Laura said: “The food is great there. Say ‘HI!’ to the chef for me.”  When I did convey her greeting to him, he told me, “Well she better say ‘Hi,’ I am her uncle!”  

Ah.  A small town!

I went to a quick stop for some dark chocolate was a necessity.  I bought it, paying more for it than I had paid for my lunch at $1.69, and then walked back to the college the two blocks opening and eating it as I walked.  It melted in the packaging due to the heat as I walked. I ended up mostly sucking the melted goodness out of the package! 

That reminded me of the heat back in Kentucky when I was attending seminary there.  Karen and I one day had taken a cube of butter out of the freezer and placed it on a plate on the table, and then got the rest of dinner and brought that to the table. By the time we got back to the table moments later that frozen cube of butter had totally melted.  Welcome to humidity! 

There in Kansas I was one of the leaders for a four day retreat happening at Sterling College. The retreat was a Christian Ashram, a movement of retreating started by a missionary to India in the 1930s named E. Stanley Jones.  It is a powerful model that opens up the opportunity for the Lord to move in and through those gathered. At every Christian Ashram I have been involved in for the past 38 years, I have seen God move powerfully. This was no exception.  Through prayer groups, preaching, teaching, times of joy and fellowship the way is opened up for God to touch those gathered and change lives.  

One element of this particular Ashram is the lay witness.  During this time different people shared about how Jesus had impacted and changed their lives, and kids did skits and sang songs. It was this joyous time of sharing in the beauty of what God is doing and how he works constantly. 

I was struck in this time that God is moving in ways unseen even at an event that is designated to make Him visible.  

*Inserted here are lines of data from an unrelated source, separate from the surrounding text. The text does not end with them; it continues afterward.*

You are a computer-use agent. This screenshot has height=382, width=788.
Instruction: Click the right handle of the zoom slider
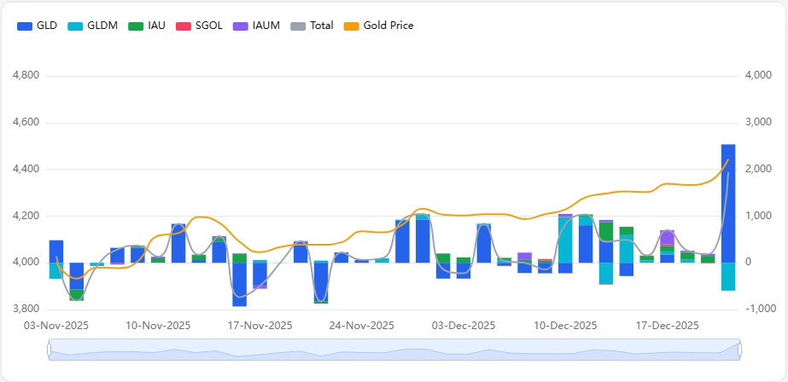coord(739,350)
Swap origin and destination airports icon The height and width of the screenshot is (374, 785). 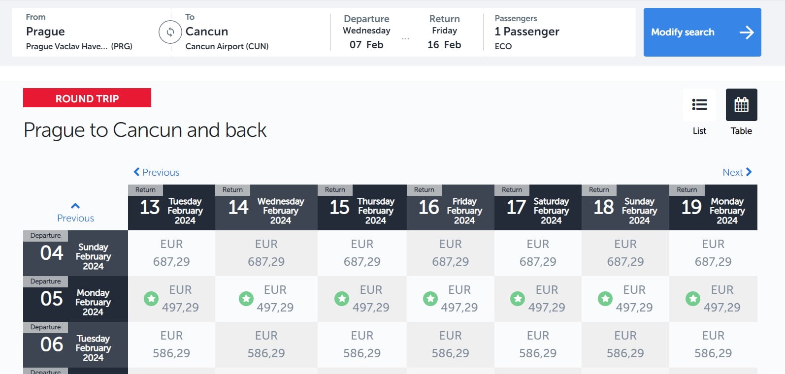coord(170,32)
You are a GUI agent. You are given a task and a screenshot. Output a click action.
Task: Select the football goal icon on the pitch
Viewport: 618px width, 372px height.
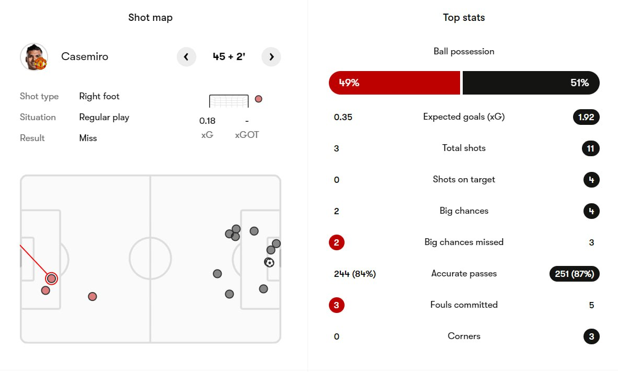[269, 262]
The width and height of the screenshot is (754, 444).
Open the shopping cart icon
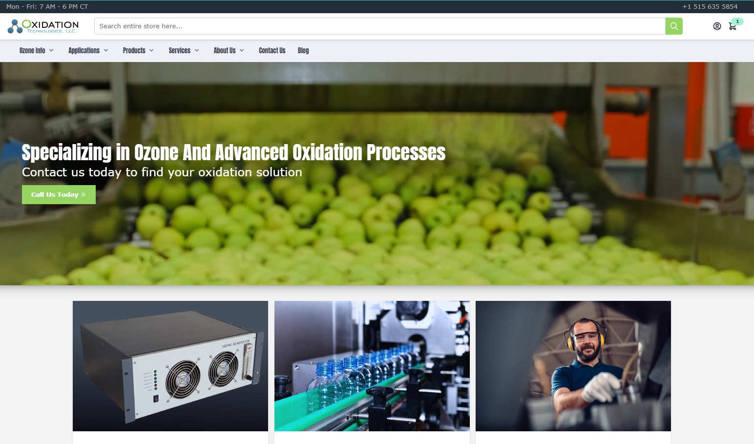click(732, 27)
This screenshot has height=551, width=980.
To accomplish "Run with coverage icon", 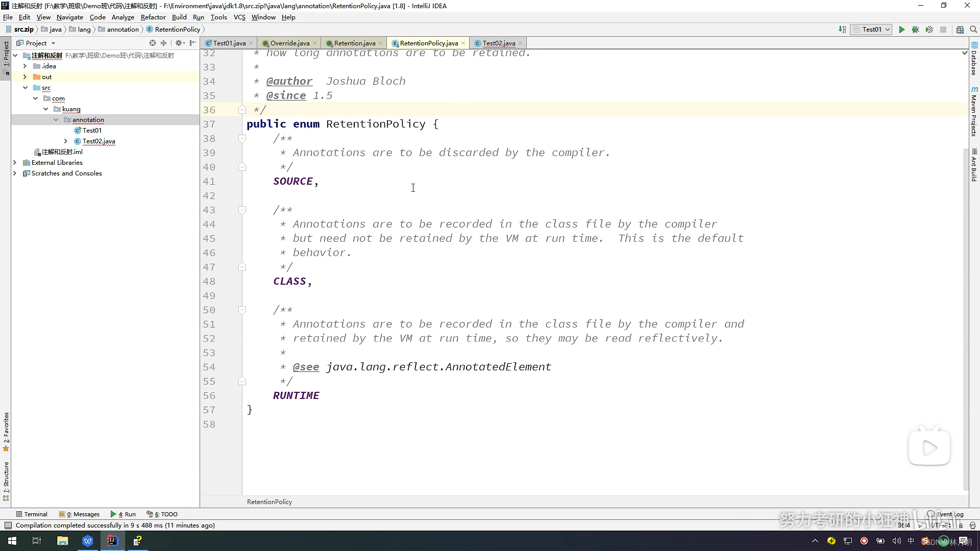I will [929, 30].
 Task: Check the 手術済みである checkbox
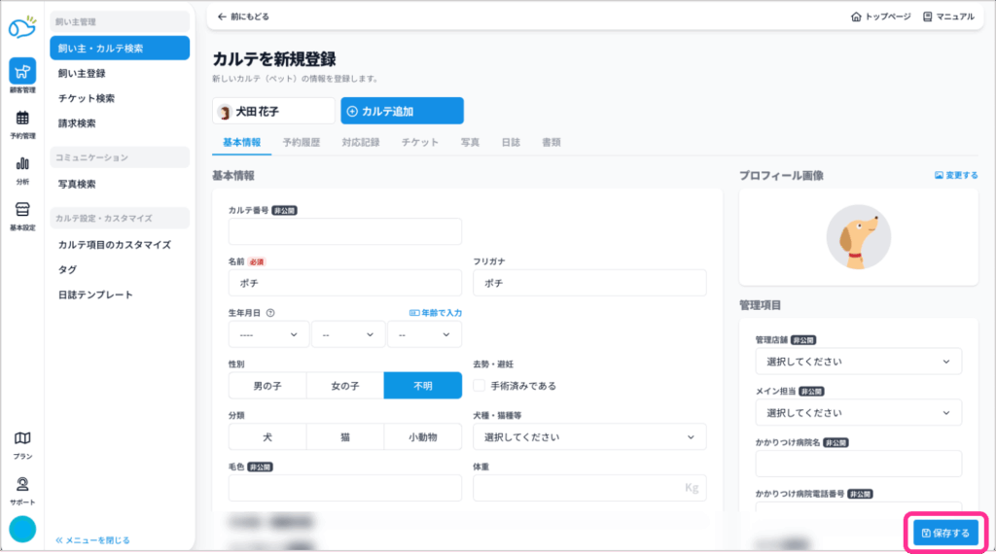coord(479,386)
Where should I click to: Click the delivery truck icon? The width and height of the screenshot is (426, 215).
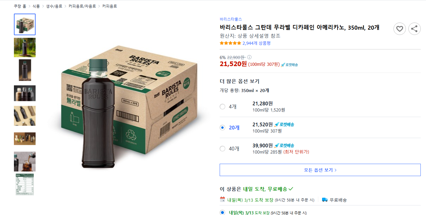click(x=325, y=200)
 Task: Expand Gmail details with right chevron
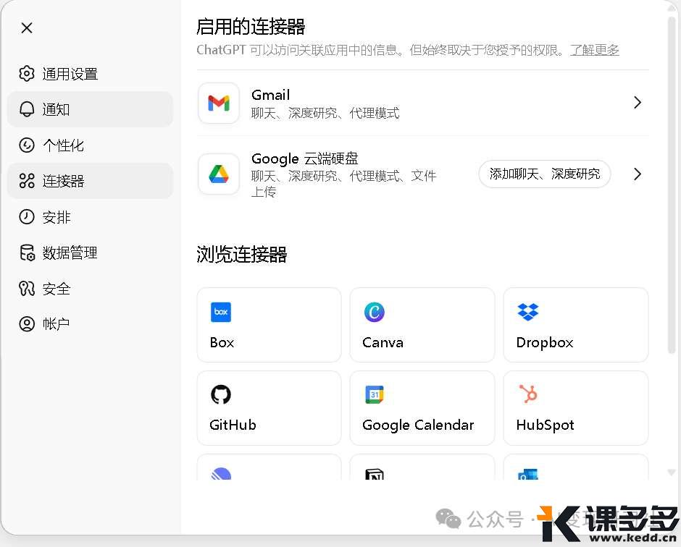click(637, 103)
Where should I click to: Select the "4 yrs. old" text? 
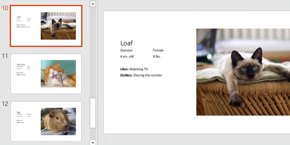click(127, 57)
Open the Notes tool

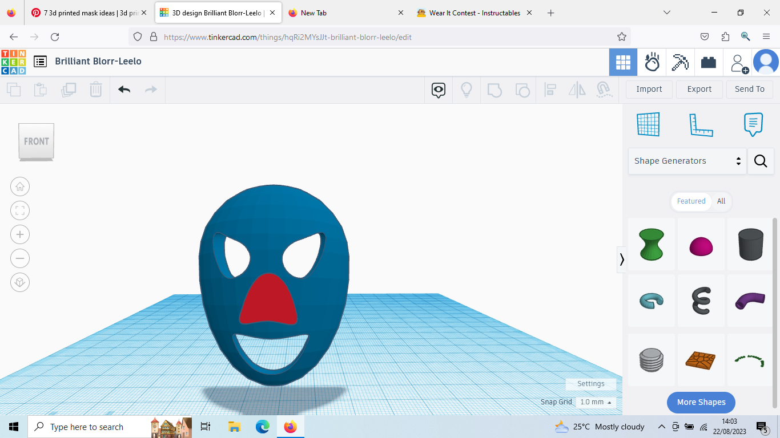coord(753,124)
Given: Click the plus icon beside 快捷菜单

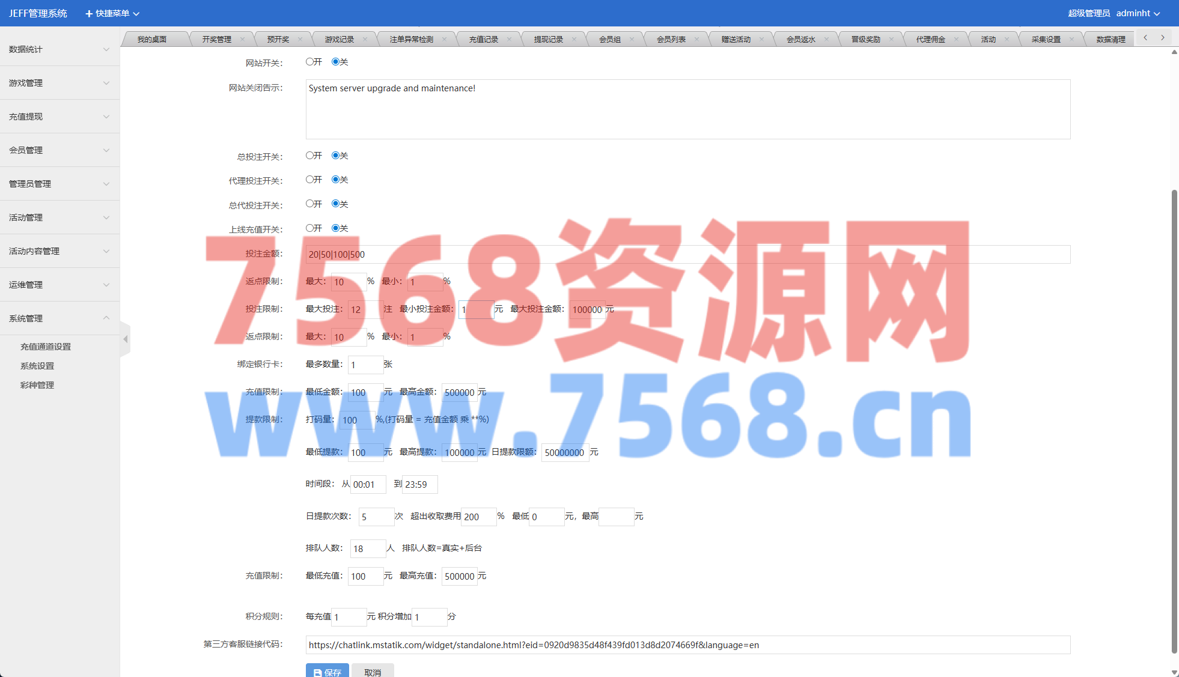Looking at the screenshot, I should pos(89,13).
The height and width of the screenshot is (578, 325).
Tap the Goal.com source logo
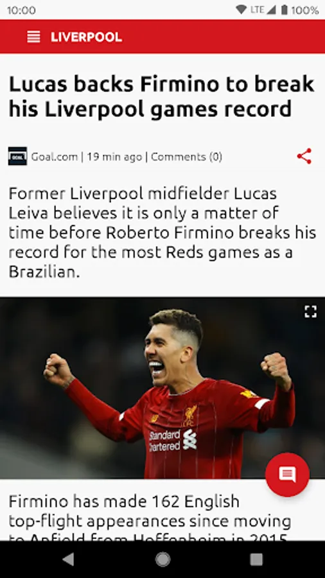(x=18, y=156)
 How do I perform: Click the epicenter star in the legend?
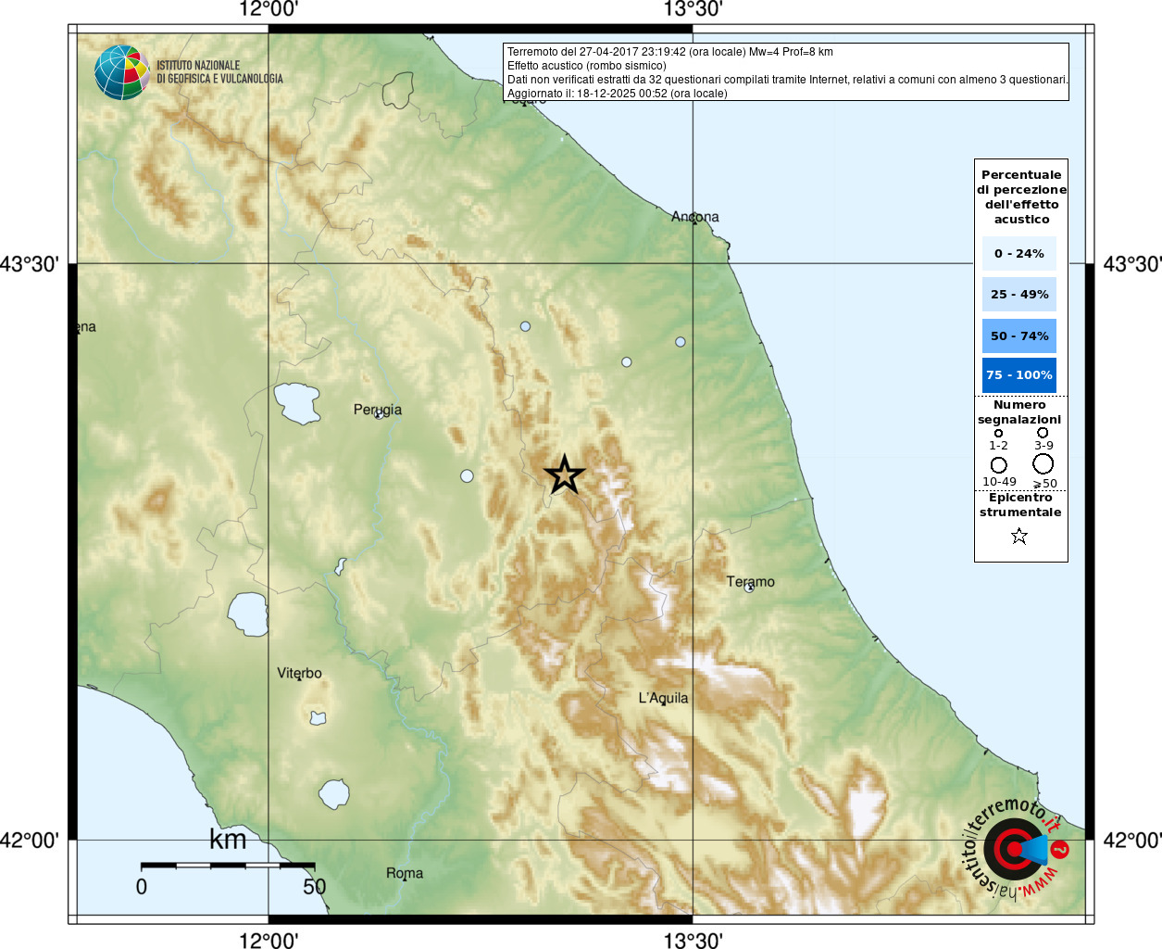click(x=1019, y=536)
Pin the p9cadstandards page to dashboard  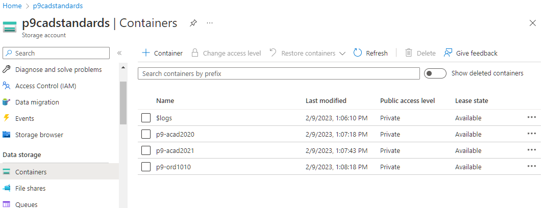(x=193, y=23)
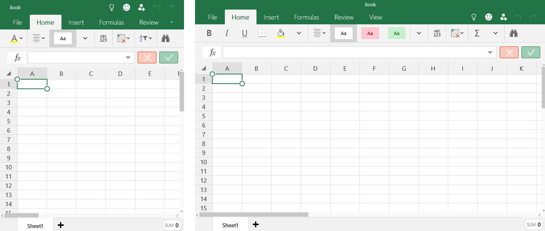The image size is (545, 231).
Task: Click the ABC 123 number format icon
Action: pyautogui.click(x=437, y=33)
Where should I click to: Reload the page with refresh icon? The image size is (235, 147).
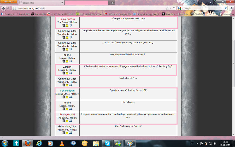pos(174,8)
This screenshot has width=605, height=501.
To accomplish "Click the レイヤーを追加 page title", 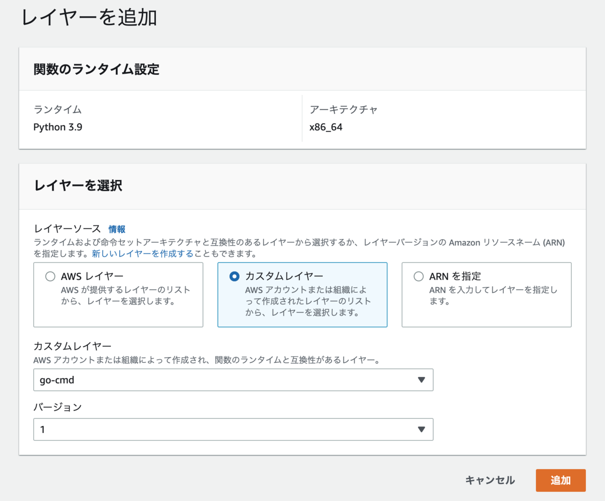I will (89, 17).
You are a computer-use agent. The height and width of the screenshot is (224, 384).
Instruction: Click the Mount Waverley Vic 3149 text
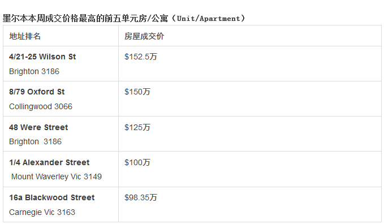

Even though we were there to experience and celebrate the fact that Jesus is truly Lord, still, there were moments during the time that surprised us as we encountered God in ways unexpected.  For me, one of these was that brief encounter with Laura at Subway, and while on a walk, another day in conversation with a new friend at this gathering during which she could share her heart, and a third was when a group of us went to go sing hymns at a retirement home.  I stayed after we had sung, which was so enjoyed by the residents there, to play bingo. Seriously, I am big into a party! :-) There was a volunteer with a perpetual smile who had had polio as a child and therefore moved and spoke with great difficulty. She could have been home feeling sorry for herself, but instead, was serving others. She loved those residents, helped them, got them their special coffees or teas and laughed at their jokes. She was Jesus with skin on in that place.  It was beautiful to see.   

In life -- sometimes we look for really big, obvious signs that God is on the move, but perhaps it can be the simple, little things of life where we can look and encounter the goodness of God.  Certainly in the book of Esther we see God’s fingerprints in everything from a beauty pageant, to overhearing a conversation, to insomnia, to self sacrifice, to fasting, to celebration. God everywhere even when unnamed.  May God show up everywhere in your life as well.